(DATA PROVIDED)
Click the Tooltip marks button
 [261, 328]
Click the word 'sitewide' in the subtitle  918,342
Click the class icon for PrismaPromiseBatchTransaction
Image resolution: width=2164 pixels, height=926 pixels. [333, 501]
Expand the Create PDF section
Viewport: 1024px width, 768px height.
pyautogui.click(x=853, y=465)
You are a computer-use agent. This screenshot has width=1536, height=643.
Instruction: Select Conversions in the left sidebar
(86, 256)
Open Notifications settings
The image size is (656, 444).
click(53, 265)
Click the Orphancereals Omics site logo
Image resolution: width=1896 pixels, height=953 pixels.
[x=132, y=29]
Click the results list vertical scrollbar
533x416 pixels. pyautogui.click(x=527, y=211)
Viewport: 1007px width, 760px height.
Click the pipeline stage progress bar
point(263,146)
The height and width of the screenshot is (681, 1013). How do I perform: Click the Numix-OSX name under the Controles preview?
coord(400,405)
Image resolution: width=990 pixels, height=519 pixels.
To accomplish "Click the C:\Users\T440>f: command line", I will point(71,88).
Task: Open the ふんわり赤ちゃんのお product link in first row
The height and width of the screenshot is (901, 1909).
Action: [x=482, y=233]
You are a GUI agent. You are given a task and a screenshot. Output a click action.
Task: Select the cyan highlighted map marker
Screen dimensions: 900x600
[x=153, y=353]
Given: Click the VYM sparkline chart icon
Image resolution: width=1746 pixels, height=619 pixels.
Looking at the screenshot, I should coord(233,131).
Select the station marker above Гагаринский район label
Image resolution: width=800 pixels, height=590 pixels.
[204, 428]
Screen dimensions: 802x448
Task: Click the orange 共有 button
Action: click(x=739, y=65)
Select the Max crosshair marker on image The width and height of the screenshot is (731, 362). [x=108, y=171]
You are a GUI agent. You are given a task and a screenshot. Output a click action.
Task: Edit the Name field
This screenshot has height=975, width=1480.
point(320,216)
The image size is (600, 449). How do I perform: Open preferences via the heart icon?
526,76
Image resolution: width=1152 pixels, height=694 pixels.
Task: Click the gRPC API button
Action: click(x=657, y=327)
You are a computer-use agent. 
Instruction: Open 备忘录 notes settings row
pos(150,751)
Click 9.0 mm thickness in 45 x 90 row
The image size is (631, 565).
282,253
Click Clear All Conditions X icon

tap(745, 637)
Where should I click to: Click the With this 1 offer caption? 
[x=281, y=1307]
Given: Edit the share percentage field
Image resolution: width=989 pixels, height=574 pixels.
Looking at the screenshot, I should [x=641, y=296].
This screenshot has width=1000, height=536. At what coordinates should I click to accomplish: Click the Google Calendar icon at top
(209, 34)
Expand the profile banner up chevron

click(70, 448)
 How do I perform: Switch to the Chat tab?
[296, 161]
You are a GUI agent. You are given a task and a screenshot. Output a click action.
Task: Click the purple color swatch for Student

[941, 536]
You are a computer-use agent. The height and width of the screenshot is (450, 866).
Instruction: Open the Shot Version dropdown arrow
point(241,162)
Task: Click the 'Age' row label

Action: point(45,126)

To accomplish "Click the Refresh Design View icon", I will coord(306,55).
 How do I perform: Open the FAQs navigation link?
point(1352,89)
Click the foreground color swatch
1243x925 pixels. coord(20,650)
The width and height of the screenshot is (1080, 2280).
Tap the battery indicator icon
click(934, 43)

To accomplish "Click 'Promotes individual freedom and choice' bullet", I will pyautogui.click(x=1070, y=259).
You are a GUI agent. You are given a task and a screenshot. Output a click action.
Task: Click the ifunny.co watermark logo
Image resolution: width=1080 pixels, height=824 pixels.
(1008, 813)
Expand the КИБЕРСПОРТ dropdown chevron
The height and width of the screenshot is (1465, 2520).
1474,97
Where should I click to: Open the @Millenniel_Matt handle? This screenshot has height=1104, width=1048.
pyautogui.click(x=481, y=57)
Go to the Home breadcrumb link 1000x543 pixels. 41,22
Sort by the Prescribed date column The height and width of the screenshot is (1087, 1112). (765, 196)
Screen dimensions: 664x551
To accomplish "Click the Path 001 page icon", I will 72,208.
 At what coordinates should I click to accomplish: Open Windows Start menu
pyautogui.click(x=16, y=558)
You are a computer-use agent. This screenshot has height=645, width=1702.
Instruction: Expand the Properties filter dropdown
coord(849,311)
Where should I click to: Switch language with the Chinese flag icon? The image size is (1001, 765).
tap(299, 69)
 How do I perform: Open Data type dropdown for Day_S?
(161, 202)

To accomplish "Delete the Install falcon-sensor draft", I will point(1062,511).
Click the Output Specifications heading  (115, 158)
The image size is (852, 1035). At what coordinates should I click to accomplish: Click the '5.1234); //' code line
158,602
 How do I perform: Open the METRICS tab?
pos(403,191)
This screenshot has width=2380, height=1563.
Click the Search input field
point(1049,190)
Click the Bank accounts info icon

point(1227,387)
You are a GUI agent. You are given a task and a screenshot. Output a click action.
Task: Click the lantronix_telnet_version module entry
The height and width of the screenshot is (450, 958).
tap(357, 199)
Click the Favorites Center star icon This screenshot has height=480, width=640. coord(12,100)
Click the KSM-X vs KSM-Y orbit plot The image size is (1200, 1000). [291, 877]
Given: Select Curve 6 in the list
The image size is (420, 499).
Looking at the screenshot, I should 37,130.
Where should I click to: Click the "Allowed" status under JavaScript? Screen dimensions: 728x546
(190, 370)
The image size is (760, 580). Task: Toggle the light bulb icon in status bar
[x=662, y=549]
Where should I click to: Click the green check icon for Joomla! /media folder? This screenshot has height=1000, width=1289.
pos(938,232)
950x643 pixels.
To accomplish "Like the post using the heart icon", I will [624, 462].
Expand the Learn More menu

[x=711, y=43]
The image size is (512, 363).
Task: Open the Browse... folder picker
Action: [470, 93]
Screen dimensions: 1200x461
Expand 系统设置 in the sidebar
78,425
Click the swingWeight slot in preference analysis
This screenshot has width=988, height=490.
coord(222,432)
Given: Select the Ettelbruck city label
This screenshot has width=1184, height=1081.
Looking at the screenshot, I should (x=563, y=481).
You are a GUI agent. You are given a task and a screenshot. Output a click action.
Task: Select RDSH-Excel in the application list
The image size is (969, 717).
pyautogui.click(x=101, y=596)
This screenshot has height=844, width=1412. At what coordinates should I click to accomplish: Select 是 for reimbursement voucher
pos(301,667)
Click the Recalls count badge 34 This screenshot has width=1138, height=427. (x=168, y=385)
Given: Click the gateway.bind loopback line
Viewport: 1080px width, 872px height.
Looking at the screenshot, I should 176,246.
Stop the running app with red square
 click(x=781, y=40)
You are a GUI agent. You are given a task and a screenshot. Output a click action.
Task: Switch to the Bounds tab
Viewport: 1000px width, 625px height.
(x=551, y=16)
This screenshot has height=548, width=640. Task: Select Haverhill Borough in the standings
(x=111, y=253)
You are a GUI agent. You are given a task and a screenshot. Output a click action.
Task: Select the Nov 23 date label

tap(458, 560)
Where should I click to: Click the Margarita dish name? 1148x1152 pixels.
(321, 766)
(End DATA PROVIDED)
:: WHAT THE TASK ASKS ::
The material should be transcribed exactly, every line included.

:: ANSWER TO THE PROBLEM ::
Click the Tooltip marks button
 [261, 328]
Click the word 'sitewide' in the subtitle  918,342
Click the class icon for PrismaPromiseBatchTransaction
Image resolution: width=2164 pixels, height=926 pixels. [333, 501]
Expand the Create PDF section
Viewport: 1024px width, 768px height.
pyautogui.click(x=853, y=465)
You are a computer-use agent. This screenshot has width=1536, height=643.
Instruction: Select Conversions in the left sidebar
(86, 256)
Open Notifications settings
The image size is (656, 444).
click(53, 265)
Click the Orphancereals Omics site logo
Image resolution: width=1896 pixels, height=953 pixels.
[x=132, y=29]
Click the results list vertical scrollbar
533x416 pixels. pyautogui.click(x=527, y=211)
Viewport: 1007px width, 760px height.
Click the pipeline stage progress bar
point(263,146)
The height and width of the screenshot is (681, 1013). How do I perform: Click the Numix-OSX name under the Controles preview?
coord(400,405)
Image resolution: width=990 pixels, height=519 pixels.
To accomplish "Click the C:\Users\T440>f: command line", I will point(71,88).
Task: Open the ふんわり赤ちゃんのお product link in first row
The height and width of the screenshot is (901, 1909).
Action: [x=482, y=233]
You are a GUI agent. You are given a task and a screenshot. Output a click action.
Task: Select the cyan highlighted map marker
Screen dimensions: 900x600
[x=153, y=353]
Given: Click the VYM sparkline chart icon
Image resolution: width=1746 pixels, height=619 pixels.
Looking at the screenshot, I should coord(233,131).
Select the station marker above Гагаринский район label
Image resolution: width=800 pixels, height=590 pixels.
[204, 428]
Screen dimensions: 802x448
Task: Click the orange 共有 button
Action: click(x=739, y=65)
Select the Max crosshair marker on image The width and height of the screenshot is (731, 362). [x=108, y=171]
You are a GUI agent. You are given a task and a screenshot. Output a click action.
Task: Edit the Name field
This screenshot has height=975, width=1480.
point(320,216)
The image size is (600, 449). How do I perform: Open preferences via the heart icon?
526,76
Image resolution: width=1152 pixels, height=694 pixels.
Task: Click the gRPC API button
Action: click(x=657, y=327)
You are a computer-use agent. 
Instruction: Open 备忘录 notes settings row
pos(150,751)
Click 9.0 mm thickness in 45 x 90 row
The image size is (631, 565).
282,253
Click Clear All Conditions X icon

tap(745, 637)
Where should I click to: Click the With this 1 offer caption? 
[x=281, y=1307]
Given: Edit the share percentage field
Image resolution: width=989 pixels, height=574 pixels.
Looking at the screenshot, I should [x=641, y=296].
This screenshot has width=1000, height=536. At what coordinates should I click to accomplish: Click the Google Calendar icon at top
(209, 34)
Expand the profile banner up chevron

click(70, 448)
 How do I perform: Switch to the Chat tab?
[296, 161]
You are a GUI agent. You are given a task and a screenshot. Output a click action.
Task: Click the purple color swatch for Student

[941, 536]
You are a computer-use agent. The height and width of the screenshot is (450, 866).
Instruction: Open the Shot Version dropdown arrow
point(241,162)
Task: Click the 'Age' row label

Action: point(45,126)

To accomplish "Click the Refresh Design View icon", I will coord(306,55).
 How do I perform: Open the FAQs navigation link?
point(1352,89)
Click the foreground color swatch
1243x925 pixels. coord(20,650)
The width and height of the screenshot is (1080, 2280).
Tap the battery indicator icon
click(934, 43)

To accomplish "Click 'Promotes individual freedom and choice' bullet", I will pyautogui.click(x=1070, y=259).
You are a GUI agent. You are given a task and a screenshot. Output a click action.
Task: Click the ifunny.co watermark logo
Image resolution: width=1080 pixels, height=824 pixels.
(1008, 813)
Expand the КИБЕРСПОРТ dropdown chevron
The height and width of the screenshot is (1465, 2520).
1474,97
Where should I click to: Open the @Millenniel_Matt handle? This screenshot has height=1104, width=1048.
pyautogui.click(x=481, y=57)
Go to the Home breadcrumb link 1000x543 pixels. 41,22
Sort by the Prescribed date column The height and width of the screenshot is (1087, 1112). (765, 196)
Screen dimensions: 664x551
To accomplish "Click the Path 001 page icon", I will 72,208.
 At what coordinates should I click to accomplish: Open Windows Start menu
pyautogui.click(x=16, y=558)
You are a computer-use agent. This screenshot has height=645, width=1702.
Instruction: Expand the Properties filter dropdown
coord(849,311)
Where should I click to: Switch language with the Chinese flag icon? The image size is (1001, 765).
tap(299, 69)
 How do I perform: Open Data type dropdown for Day_S?
(161, 202)

To accomplish "Delete the Install falcon-sensor draft", I will point(1062,511).
Click the Output Specifications heading  (115, 158)
The image size is (852, 1035). At what coordinates should I click to accomplish: Click the '5.1234); //' code line
158,602
 How do I perform: Open the METRICS tab?
pos(403,191)
This screenshot has width=2380, height=1563.
Click the Search input field
point(1049,190)
Click the Bank accounts info icon

point(1227,387)
You are a GUI agent. You are given a task and a screenshot. Output a click action.
Task: Click the lantronix_telnet_version module entry
The height and width of the screenshot is (450, 958).
tap(357, 199)
Click the Favorites Center star icon This screenshot has height=480, width=640. coord(12,100)
Click the KSM-X vs KSM-Y orbit plot The image size is (1200, 1000). [291, 877]
Given: Select Curve 6 in the list
The image size is (420, 499).
Looking at the screenshot, I should 37,130.
Where should I click to: Click the "Allowed" status under JavaScript? Screen dimensions: 728x546
(190, 370)
The image size is (760, 580). Task: Toggle the light bulb icon in status bar
[x=662, y=549]
Where should I click to: Click the green check icon for Joomla! /media folder? This screenshot has height=1000, width=1289.
pos(938,232)
950x643 pixels.
To accomplish "Like the post using the heart icon", I will [624, 462].
Expand the Learn More menu

[x=711, y=43]
The image size is (512, 363).
Task: Open the Browse... folder picker
Action: [470, 93]
Screen dimensions: 1200x461
Expand 系统设置 in the sidebar
78,425
Click the swingWeight slot in preference analysis
This screenshot has width=988, height=490.
coord(222,432)
Given: Select the Ettelbruck city label
This screenshot has width=1184, height=1081.
Looking at the screenshot, I should (x=563, y=481).
You are a GUI agent. You are given a task and a screenshot. Output a click action.
Task: Select RDSH-Excel in the application list
The image size is (969, 717).
pyautogui.click(x=101, y=596)
This screenshot has height=844, width=1412. At what coordinates should I click to accomplish: Select 是 for reimbursement voucher
pos(301,667)
Click the Recalls count badge 34 This screenshot has width=1138, height=427. (x=168, y=385)
Given: Click the gateway.bind loopback line
Viewport: 1080px width, 872px height.
Looking at the screenshot, I should 176,246.
Stop the running app with red square
 click(x=781, y=40)
You are a GUI agent. You are given a task and a screenshot. Output a click action.
Task: Switch to the Bounds tab
Viewport: 1000px width, 625px height.
(x=551, y=16)
This screenshot has height=548, width=640. Task: Select Haverhill Borough in the standings
(x=111, y=253)
You are a GUI agent. You are given a task and a screenshot. Output a click action.
Task: Select the Nov 23 date label

tap(458, 560)
Where should I click to: Click the Margarita dish name? 1148x1152 pixels.
(321, 766)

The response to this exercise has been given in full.